The ISO/IEC 27001 control standard requires you to have documented procedures (in most cases) to establish a baseline for your security operations. Without this baseline, the security operations will be inconsistent. A procedure lays the foundation necessary for its constant improvement. This product includes Access Control, Vulnerability Management, Data Backup, Contact with Authorities, Media Sensitization, Physical Security Zoning, and Secure Work Area procedures that are required for your ISMS or the security program.
A vulnerability can be anything that weakens the security posture of an information system. That means a 'vulnerability' could be a missing patch, a deviation from a hardening guideline or a CVE entry in a national database. Regardless of the source, this product establishes a baseline for the Vulnerability Management process. Some of the key consideration for the procedure is to determine how often the vulnerability scans must be performed, how quickly the findings should be remediated, etc. Organizations must monitor coverage of vulnerability scanning, average remediation time by severity, etc. to continuously improve upon these established procedures.
No organization is an island. Every organization requires external interactions for its daily operation as well as to meet its legal, regulatory and contractual obligations. Such interfaces must be documented and tested to ensure those interactions are operational.
Contact with Authorities
Clear guidelines must be established to ensure people working in those areas knows them and are complying with them at all times. This may be necessary to protect people and assets alike.
Secure Work Area
Access to information or information systems must be controlled, which is one of the basic security practice, that ensures information is accessed by authorized party. An effective access management policy can be implemented through this procedure. Physical access must be controlled to data-centers which is the first and foremost control in information security domain. This procedure includes a complete set of identity and access management procedures required to meet this control objective.
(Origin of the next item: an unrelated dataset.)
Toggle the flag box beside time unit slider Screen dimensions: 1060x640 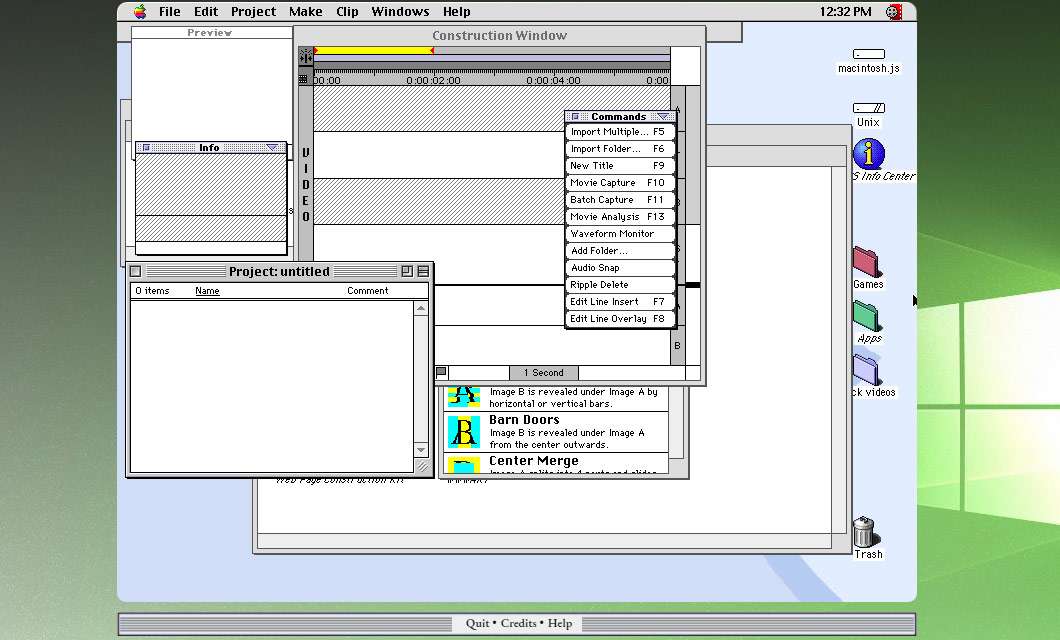442,372
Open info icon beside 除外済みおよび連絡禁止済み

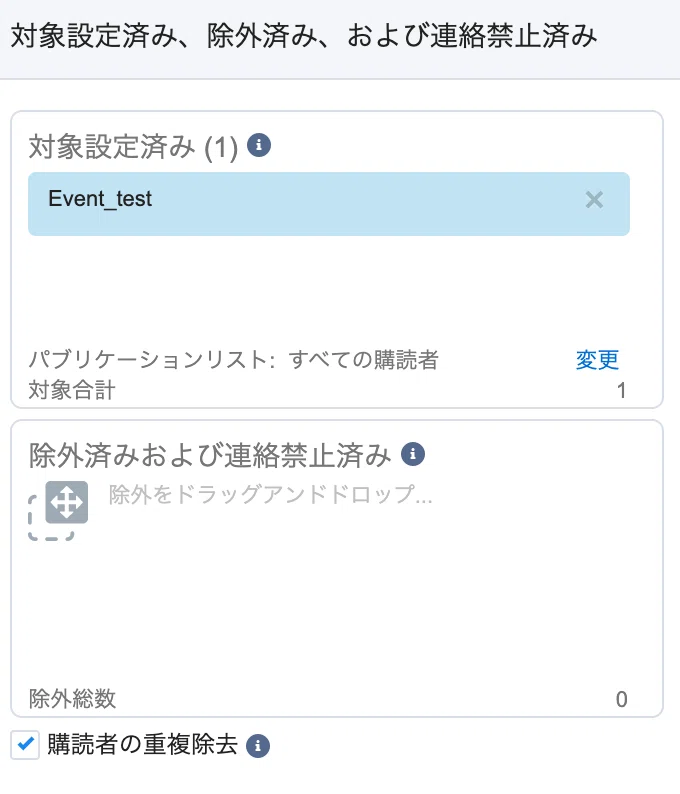[413, 454]
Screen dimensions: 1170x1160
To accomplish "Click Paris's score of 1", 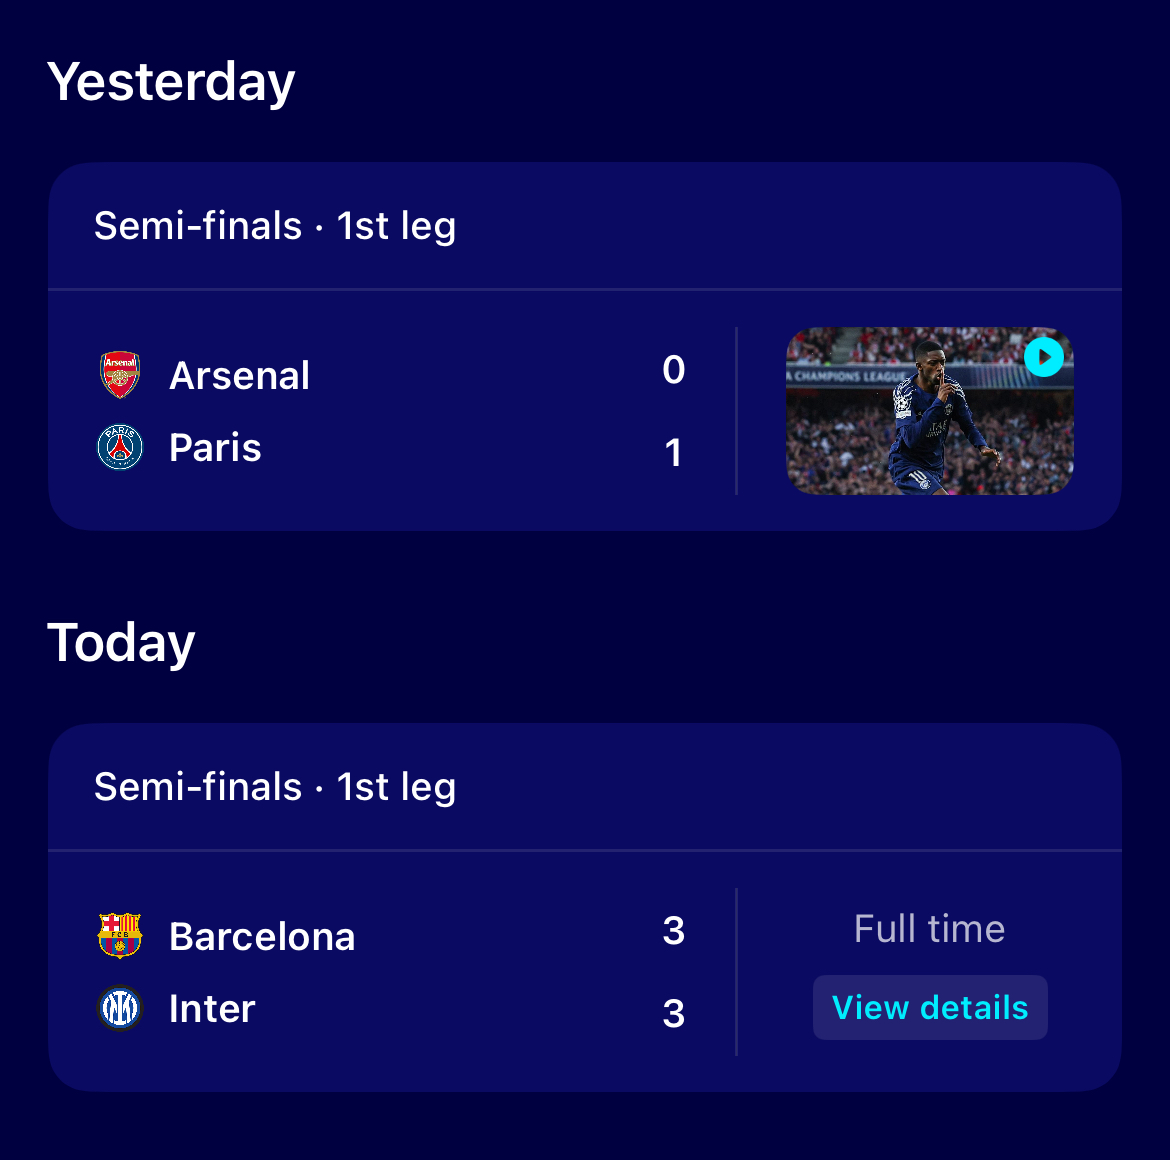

In any organization, there will be many forms of storage media that are used to store sensitive information. It is important to sanitize these media before they are removed from the control of your organization. These media may be internal to an equipment, external hard disks, USB drives or optical storage. Depending on the technology used for storage (i.e. magnetic, solid state devices, optical, etc.) an effective media sanitization procedure need to be developed.
Information may lost or corrupted during it's course of use, or may be encrypted by malicious code such as ransomware. The only hope of recovery is if there is a backup from which it could be restored. Critical information must be backed up at a predefined interval, and retained for a period that satisfies its business purpose. Information that is backed-up may be stored offsite to deal with situation arising from a complete loss of a data center. Access Control of such backup data is crucial for it's protection. Backup of sensitive data on tapes must be encrypted when storing offsite.
Not every area in an organization handles sensitive information or performs critical operation. This calls for a classification of various physical zones. Sufficient controls need to be implemented to protect these security zones.